Breast Cancer and HRT
There are reports in the media about the risk of Breast Cancer from HRT. It is also said that long-term use of HRT is not recommended. This study was reported in the International Journal of Cancer, and was partly funded by the Cancer Council of NSW. All these reports have to be examined thoroughly and understood. The conclusion we can come to fully supports what I have been saying (and others like me) for some time – Standard, synthetic HRT may increase the breast cancer risk. The women in this study were on the usual, synthetic HRT containing Progestagens, not the natural Progesterone I use. Many of them were on the oral (pill form), which we know increases the risk of breast cancer. Those of you who have been following this blog understand that hormones should always be given transdermally, either by creams or troches. The other difference is that these women were on the “one size fits all” HRT. It is essential that the dose is tailored to the individual person. Finally, if used correctly, using Bioidentical hormones, the research shows that there is significant long-term benefits. ( see my web-site under Menopause Recommendations)
Finally, I have been using BHRT for the last 25 years in over 4000 women. Doing a search of my database reveals about 5% (1 in 20) of my patients have developed breast cancer while on the BHRT. The national average is about 10-12 % (1 in 8) of all women will develop breast cancer. These figures will be reassuring to those of my patients on BHRT.
Here is one of many studies confirming the above. More available on my web-site under Safety Of BHRT.
Could transdermal estradiol + progesterone be a safer postmenopausal HRT? A review.
- 1Department of Gynecology and Obstetrics, Université Libre de Bruxelles, Bruxelles, Belgium. firstname.lastname@example.org
Hormone replacement therapy (HRT) in young postmenopausal women is a safe and effective tool to counteract climacteric symptoms and to prevent long-term degenerative diseases, such as osteoporotic fractures, cardiovascular disease, diabetes mellitus and possibly cognitive impairment. The different types of HRT offer to many extent comparable efficacies on symptoms control; however, the expert selection of specific compounds, doses or routes of administration can provide significant clinical advantages. This paper reviews the role of the non-oral route of administration of sex steroids in the clinical management of postmenopausal women. Non-orally administered estrogens, minimizing the hepatic induction of clotting factors and others proteins associated with the first-pass effect, are associated with potential advantages on the cardiovascular system. In particular, the risk of developing deep vein thrombosis or pulmonary thromboembolism is negligible in comparison to that associated with oral estrogens. In addition, recent indications suggest potential advantages for blood pressure control with non-oral estrogens. To the same extent, a growing literature suggests that the progestins used in association with estrogens may not be equivalent. Recent evidence indeed shows that natural progesterone displays a favorable action on the vessels and on the brain, while this might not be true for some synthetic progestins.
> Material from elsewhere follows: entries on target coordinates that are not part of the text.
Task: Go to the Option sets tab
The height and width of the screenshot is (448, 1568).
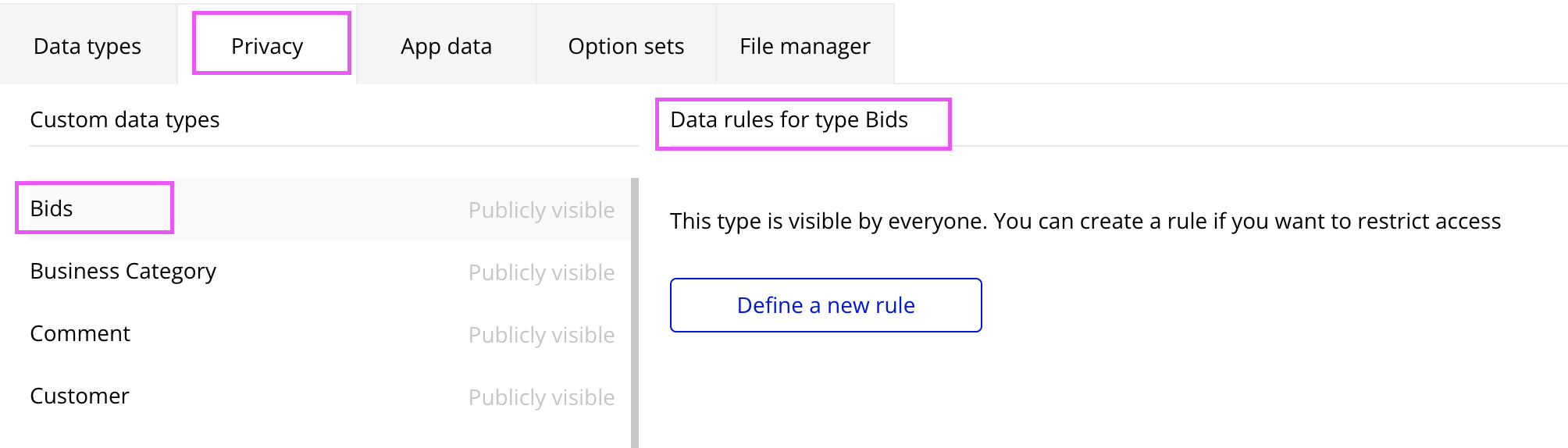Action: [625, 46]
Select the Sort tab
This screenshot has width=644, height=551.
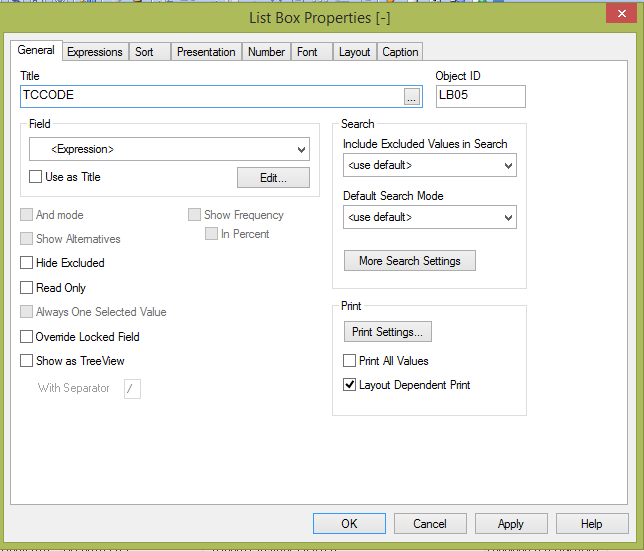[145, 52]
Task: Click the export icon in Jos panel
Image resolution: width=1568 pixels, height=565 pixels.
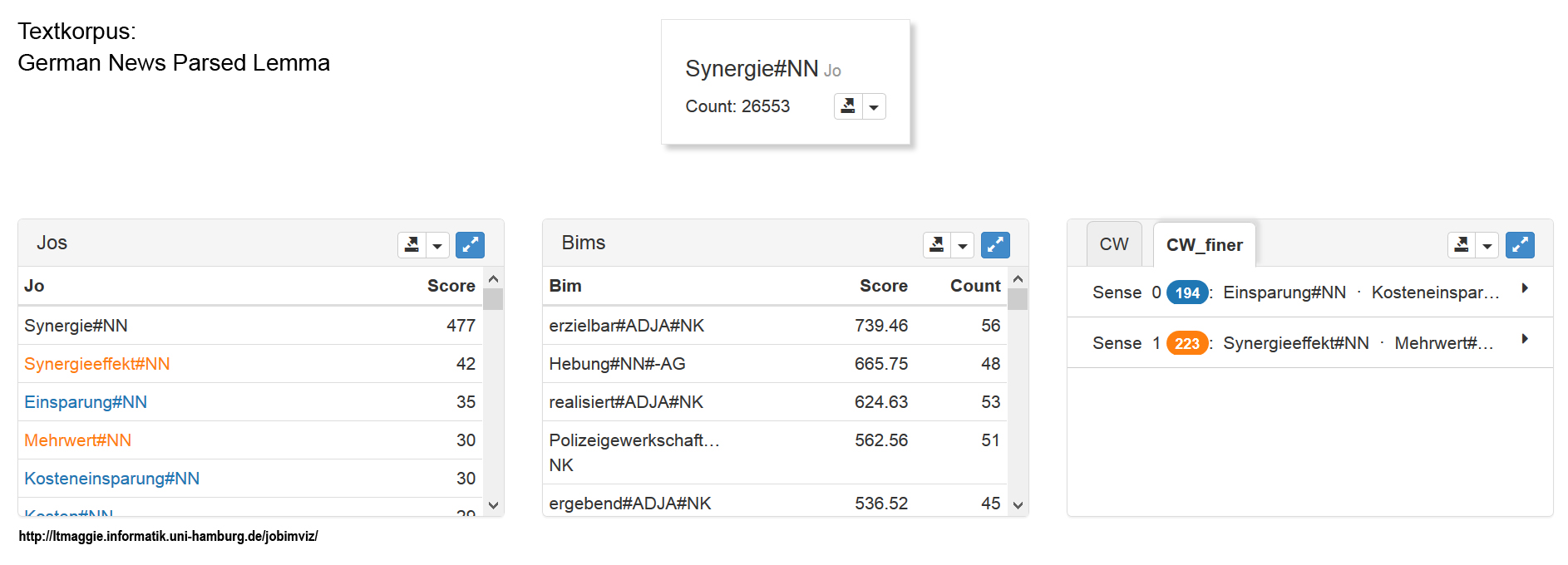Action: [412, 245]
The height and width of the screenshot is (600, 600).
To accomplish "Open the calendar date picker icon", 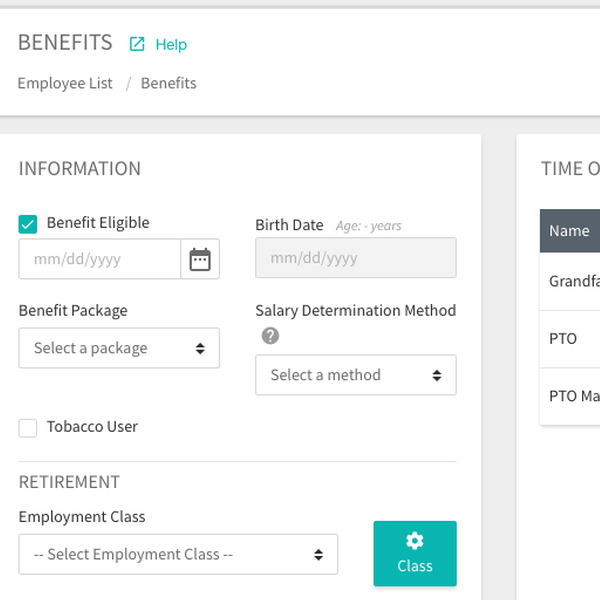I will click(200, 259).
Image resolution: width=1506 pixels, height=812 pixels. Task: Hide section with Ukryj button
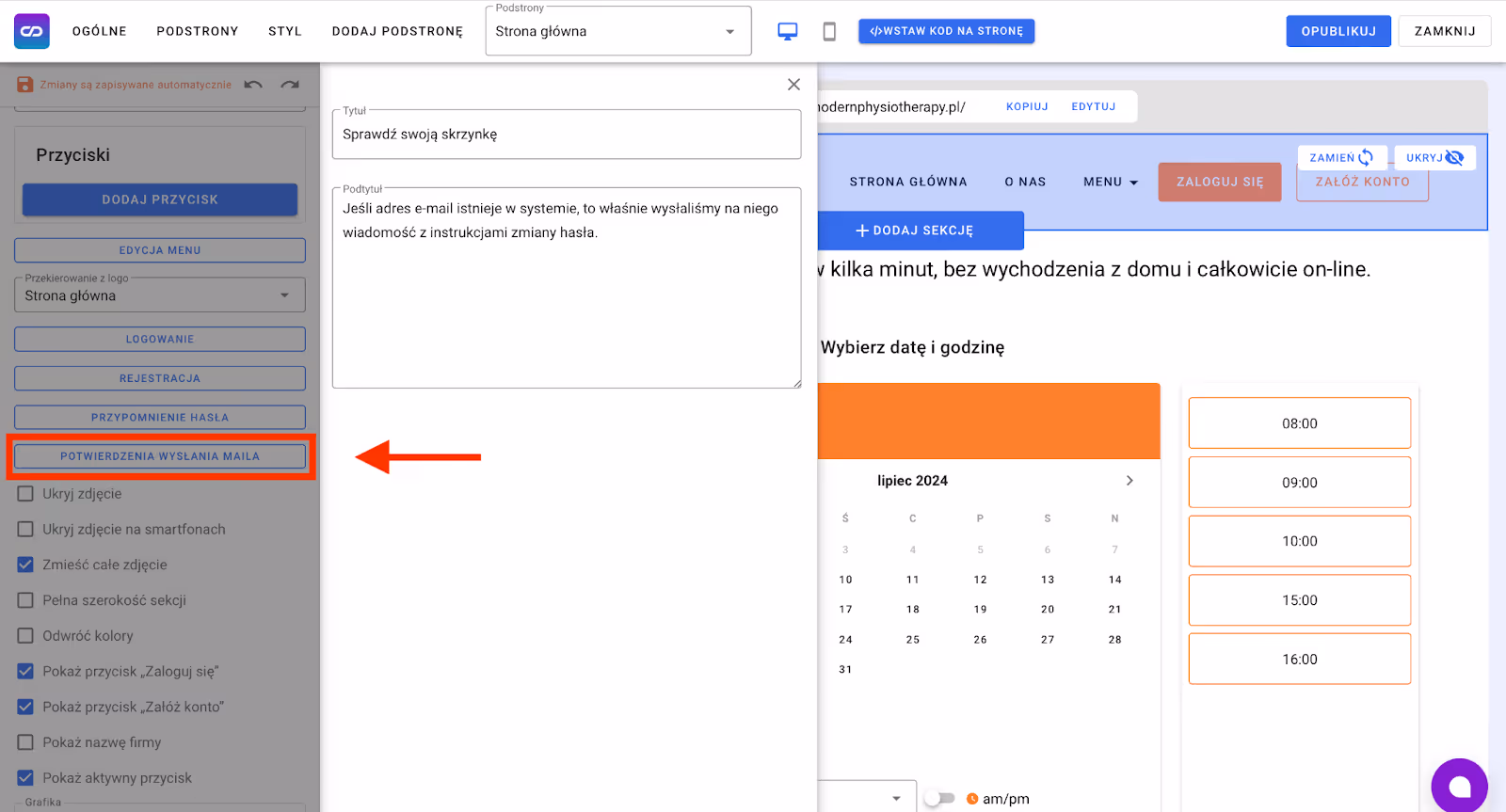[1434, 158]
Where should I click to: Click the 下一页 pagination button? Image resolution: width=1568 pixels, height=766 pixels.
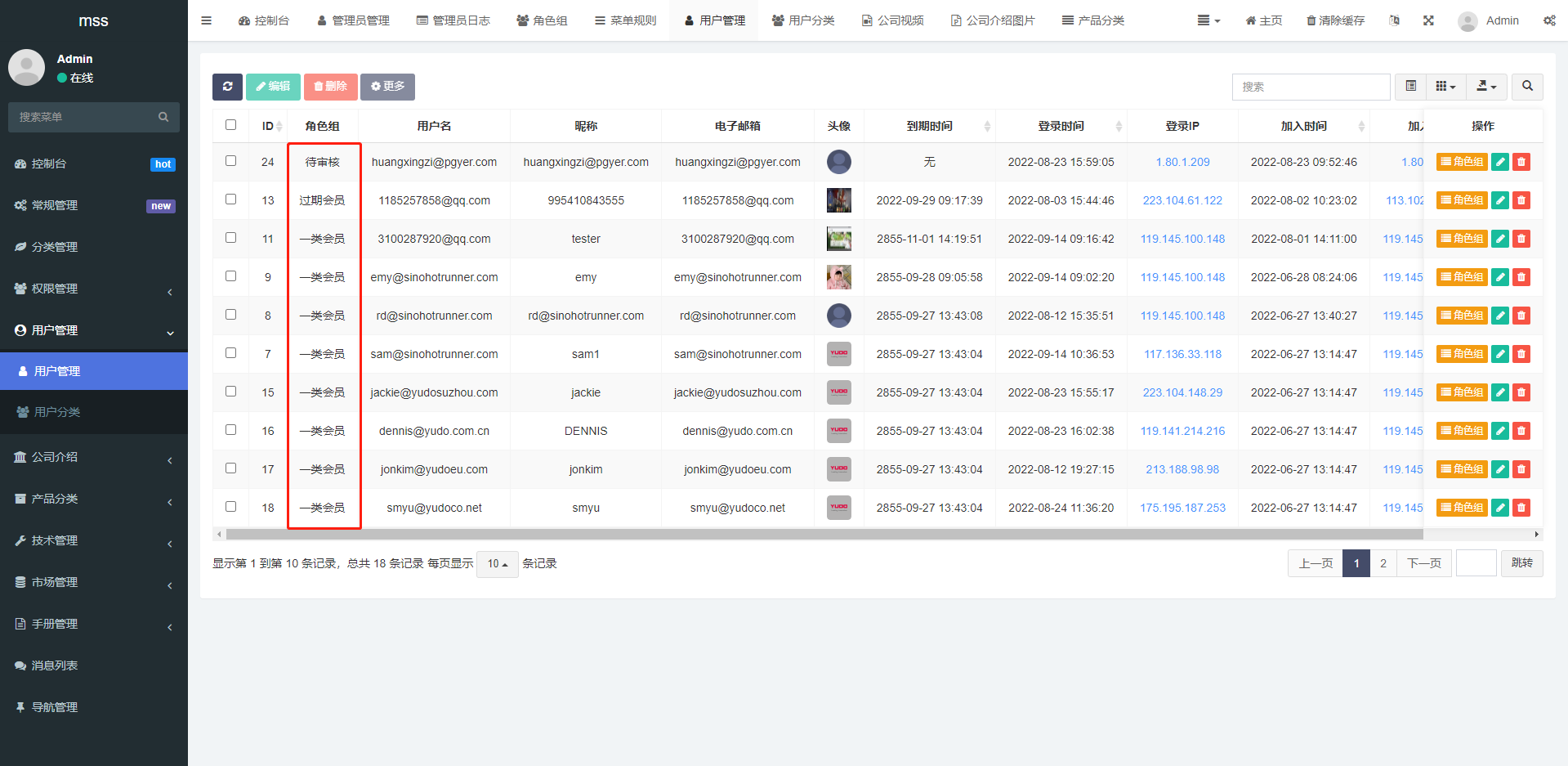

Compelling indications also exist that differences might also be present for the risk of developing breast cancer, with recent trials indicating that the association of natural progesterone with estrogens confers less or even no risk of breast cancer as opposed to the use of other synthetic progestins.
In conclusion, while all types of hormone replacement therapies are safe and effective and confer significant benefits in the long-term when initiated in young postmenopausal women, in specific clinical settings the choice of the transdermal route of administration of estrogens and the use of natural progesterone might offer significant benefits and added safety.